Let $U$ be the event that your particular ordering of 52 cards is unique \begin{align*} \P(U) &= \frac{|E|}{|S|} && \text{Equally Likely Outcomes}\\ &= \frac{(52!-1)^n}{(52!)^n} \\ &= \frac{(52!-1)^{10^{20}}}{(52!)^{10^{20}}} && n = 10^{20} \\ &= \Big(\frac{52!-1}{52!}\Big) ^{10^{20}} \end{align*} In theory that is the correct answer, but those numbers are so big, its not clear how to evaluate it, even when using a computer. One good idea is to first compute the log probability: \begin{align*} \log \P(U) &= \log \Big[\Big(\frac{52!-1}{52!}\Big) ^{10^{20}}\Big] \\ &= 10^{20} \cdot \log \Big(\frac{52!-1}{52!}\Big) \\ &= 10^{20} \cdot \Big[ \log (52!-1) - \log(52!) \Big] \\ &= 10^{20} \cdot (-1.24 \times 10^{-68}) \\ &= -1.24 \times 10^{-48} \end{align*} Now if we undo the log (and use the fact that $e^{-x}$ is very close to $1 - x$ for small values of $x$): \begin{align*} \P(U) &= e^{-1.24 \times 10^{-48}} \\ &\approx 1 - 1.24 \times 10^{-48} \end{align*}

So the probability that your particular ordering is unique is very close to $1$, and the probability that someone else got the same ordering, $1 - P(U)$, is a number with 47 zeros after the decimal point. It is safe to say your ordering is unique.
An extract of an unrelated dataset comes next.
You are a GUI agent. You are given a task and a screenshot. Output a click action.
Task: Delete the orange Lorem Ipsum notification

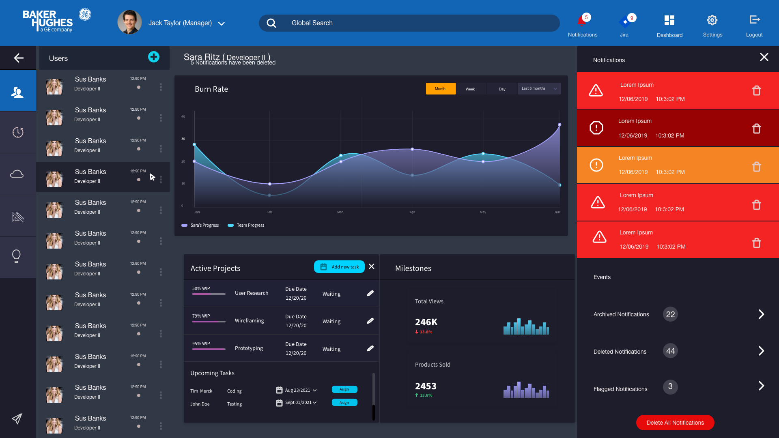(756, 167)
In python, you can use a special library called decimal to compute very small probabilities. Here is an example of how to compute $\log \frac{52!-1}{52!}$:

from decimal import *
import math

n = math.pow(10, 20)
card_perms = math.factorial(52)
denominator = card_perms
numerator = card_perms - 1

# decimal library because these are tiny numbers
getcontext().prec = 100 # increase precision
log_numer = Decimal(numerator).ln()
log_denom = Decimal(denominator).ln()
log_pr = log_numer - log_denom

# approximately -1.24E-68
print(log_pr)

We can also check our result using the binomial approximation.
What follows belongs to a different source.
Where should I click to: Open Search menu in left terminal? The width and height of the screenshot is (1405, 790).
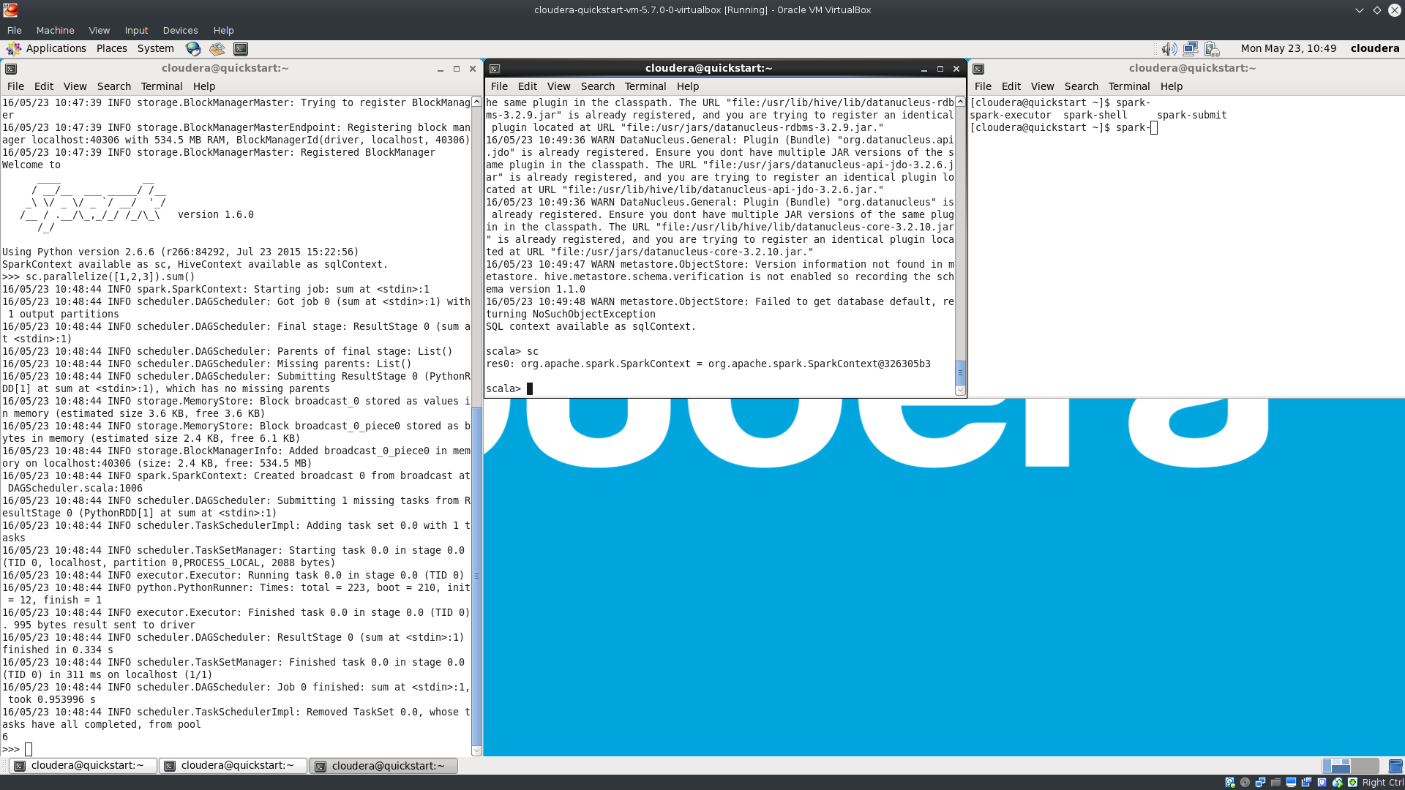(113, 86)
For small values of $x$, the value $(1 - x)^n$ is very close to $1 - nx$, and this gives us another way to compute $P(U)$: \begin{align*} \P(U) &= \frac{(52!-1)^n}{(52!)^n} \\ &= \Big(1 - \frac{1}{52!}\Big)^{10^{20}} && n = 10^{20} \\ &\approx 1 - \frac{10^{20}}{52!} \\ &\approx 1 - 1.24 \times 10^{-48} \end{align*}

This agrees with the result we got using python's decimal library.

Independence

Another approach is to define events $D_i$ that the $i$th card shuffle is different than yours. Because we assume each shuffle is independent, then $P(U) = \prod_i P(D_i)$. What is the probability of $(D_i)$? If you think of the sample space of $D_i$, it is 52! ways of ordering a deck cards. The event space is the 52! - 1 outcomes which are not your ordering.
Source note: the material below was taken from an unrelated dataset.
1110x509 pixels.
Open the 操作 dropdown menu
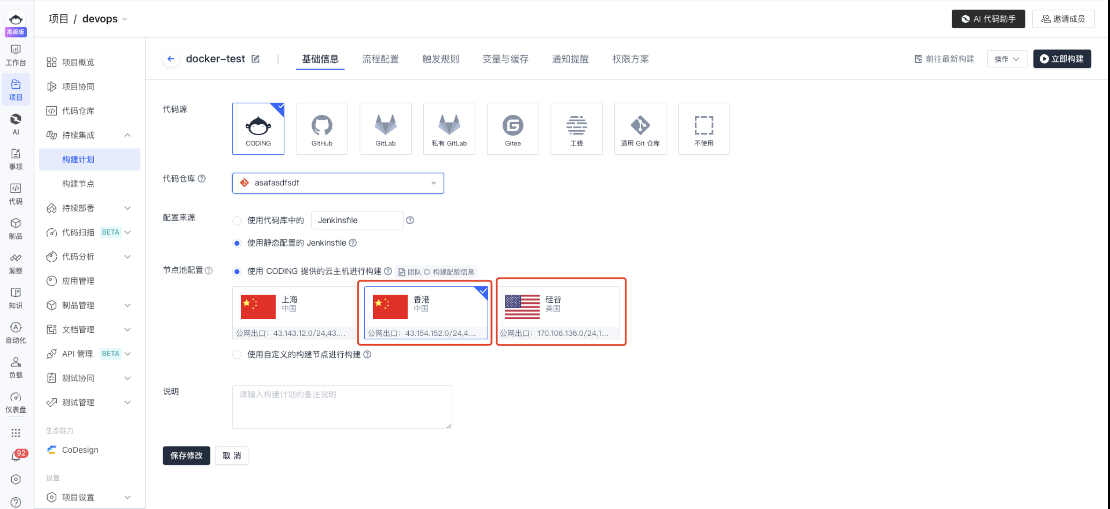point(1007,59)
\begin{align*} \P(U) &= \prod_{i=1}^n \P(D_i) \\ \log \P(U) &= \sum_{i=1}^n \log \P(D_i) \\ &= n \cdot \log \P(D_i) \\ &= 10^{20} \cdot \log \frac{52!-1}{52!}\\ &\approx 10^{20} \cdot -1.24 \times 10^{-68} \end{align*} Which is the same answer we got with the other approach for $\log \P(U) $

How Random is your Shuffle?

A final question we can look into. How do you get a truly random ordering of cards? Dave Bayer and Persi Diaconis in 1992 worked through this problem and published their results in the article Trailing the Dovetail Shuffle to its Lair. They showed that if you shuffle a deck of cards seven times using a riffle shuffle also known as the dovetail shuffle, you are almost garunteed a random ordering of cards. The methodology used paved the way for studying psuedo random numbers produced by computers.